In clinical practice, we mostly rely on the angiographic appearance of coronary lesions, and probably the majority of patients do not undergo stress testing prior to PCI [3, 4]. Based on this statement, one would presume that i) coronary angiography is the optimal method for evaluation of coronary artery disease; ii) coronary angiography demonstrates not only the coronary anatomy, but also the hemodynamic consequences of possible atherosclerotic lesions; iii) interventional therapy based on coronary angiography in stable patients is not only safe but effective in the long-term follow-up. Unfortunately, answers to these questions have been widely known for years and given a resounding NO.

In the past, two reliable methods leading to improvements in the accuracy of coronary angiography have been introduced. Interestingly, we demonstrated the first practical experience with intracoronary ultrasound more than a decade ago [5]. Since that time, virtual histology and optical coherence tomography have significantly improved our options for evaluation of coronary anatomy. Moreover, several studies have demonstrated that intravascular ultrasound guided interventions resulted in a reduced incidence of adverse clinical outcomes, especially in patients with proximal stenoses (left main coronary artery or proximal bifurcation lesions) [6]. On the other hand, evaluation of coronary anatomy and accurate morphology of coronary lesions have certain limitations, both with regard to hemodynamic significance and assessing the extent of ischemic myocardium, which is probably the key to choosing an optimal therapy. The only way currently to easily establish the hemodynamic significance of a borderline coronary lesion is a fractional flow reserve (FFR) measurement, which identifies ischemia-causing coronary stenoses with an accuracy of > 90% [7]. Fractional flow reserve is defined as the ratio between distal coronary pressure and aortic pressure, both measured simultaneously at maximal hyperemia, induced usually with adenosine.
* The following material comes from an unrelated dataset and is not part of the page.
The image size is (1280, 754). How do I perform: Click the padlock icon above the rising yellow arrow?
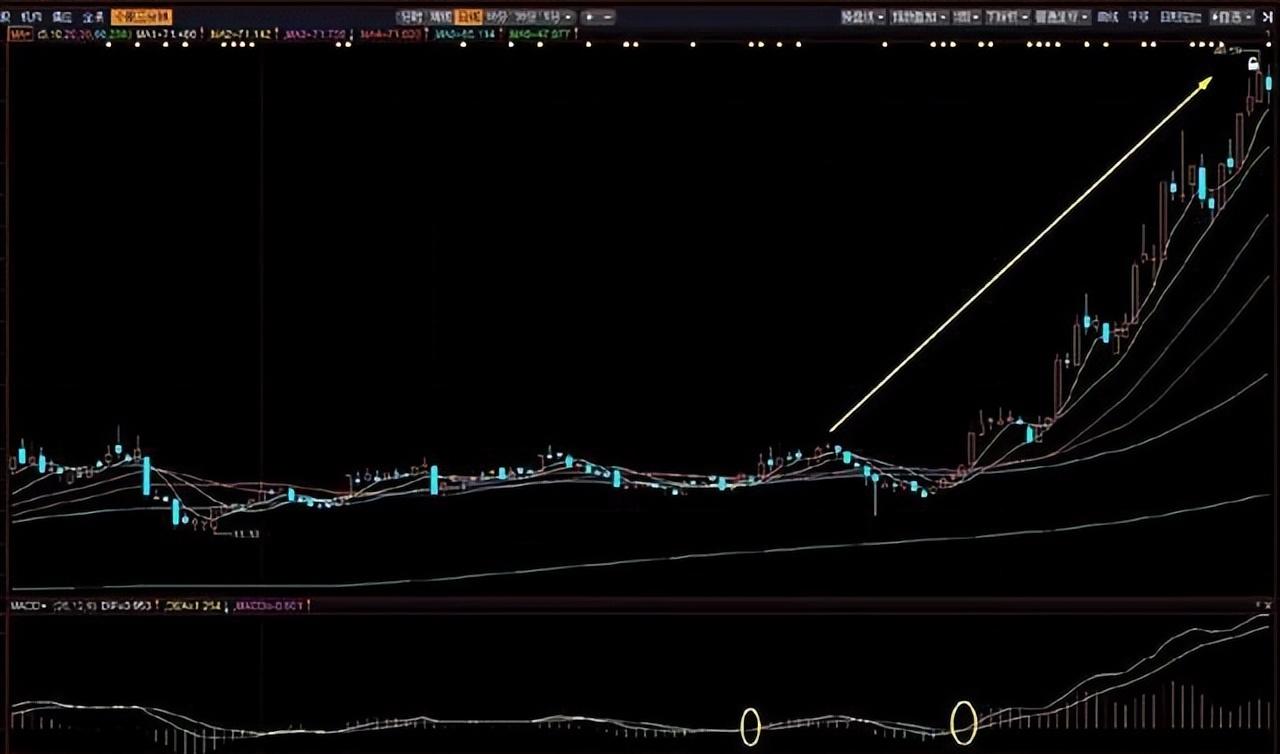click(x=1252, y=63)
Moreover, an FFR  0.8 is reliably associated with significant coronary ischemia and has adverse clinical consequences [7]. Recently, the relationship between intravascular ultrasound and FFR measurements has changed, based on elegant studies published by Korean researchers [8, 9]. They re-evaluated the older intravascular criteria for functionally significant lesions, demonstrating that the best cut-off values predicting pathological results of FFR were minimal luminal areas of 2.4 mm2 for proximal coronary lesions in the left anterior descending artery, 1.6 mm2 for the left circumflex artery and 2.4 mm2 for the right coronary artery. Apparently, these new morphological criteria are far stricter than the older (4 mm2) guideline. Interestingly, this finding clearly explained the old clinical experience of many interventional cardiologists (“if you want to dilate, use intravascular ultrasound prior to intervention – if you do not, use FFR examination”).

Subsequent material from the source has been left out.